DARDANI
An Illyrian people (their name may derive from the same root as 'dardhe', the Albanian for 'pear') but also linked with Thracians and with Asia Minor, inhabited the upper Vardar valley and the Kosovo region in the southern Balkans.
They were neighbors of Macedon on the north-west, with whose kings they fought several major wars between the 4th and 2nd cent. BC and subsequently with Roman proconsuls, until they were finally defeated perhaps by M.Antonius in 39 BC or M.Licinius Crassus in 29/8 BC.
'They are so utterly wild that they dig caves beneath their dunghills and live there; but still they have a taste for music and are always playing musical instruments, both flutes and strings' (Strabo 7.5.7); they are also known to have had some knowledge of medicinal plants, according to Pedanius Dioscorides.
They were included in the Roman province Moesia and, after the late 1st cent.AD, in Upper Moesia.
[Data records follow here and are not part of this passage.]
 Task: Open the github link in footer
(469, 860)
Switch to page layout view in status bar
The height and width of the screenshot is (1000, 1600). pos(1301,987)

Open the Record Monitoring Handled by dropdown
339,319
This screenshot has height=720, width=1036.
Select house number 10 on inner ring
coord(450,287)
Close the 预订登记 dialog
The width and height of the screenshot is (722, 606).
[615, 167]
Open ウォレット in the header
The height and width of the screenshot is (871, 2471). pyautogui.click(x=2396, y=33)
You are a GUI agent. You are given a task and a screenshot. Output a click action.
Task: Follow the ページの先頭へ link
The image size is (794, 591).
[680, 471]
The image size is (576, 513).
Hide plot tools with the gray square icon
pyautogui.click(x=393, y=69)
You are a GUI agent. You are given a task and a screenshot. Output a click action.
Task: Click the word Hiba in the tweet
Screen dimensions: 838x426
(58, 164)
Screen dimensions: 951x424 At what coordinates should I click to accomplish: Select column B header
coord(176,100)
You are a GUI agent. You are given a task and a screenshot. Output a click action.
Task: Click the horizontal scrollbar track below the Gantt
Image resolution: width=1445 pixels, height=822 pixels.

Under the Flavians a 'colonia' was settled in their territory at Scupi (mod. Skopje). They were still notorious as bandits in the following century (SHA Marc.21.7).
In the late empire it was the homeland of several emperors, notably Constantine I and Justinian, the latter marking his birthplace with the new city Justiniana Prima (now located at Caricin Grad in southern Serbia).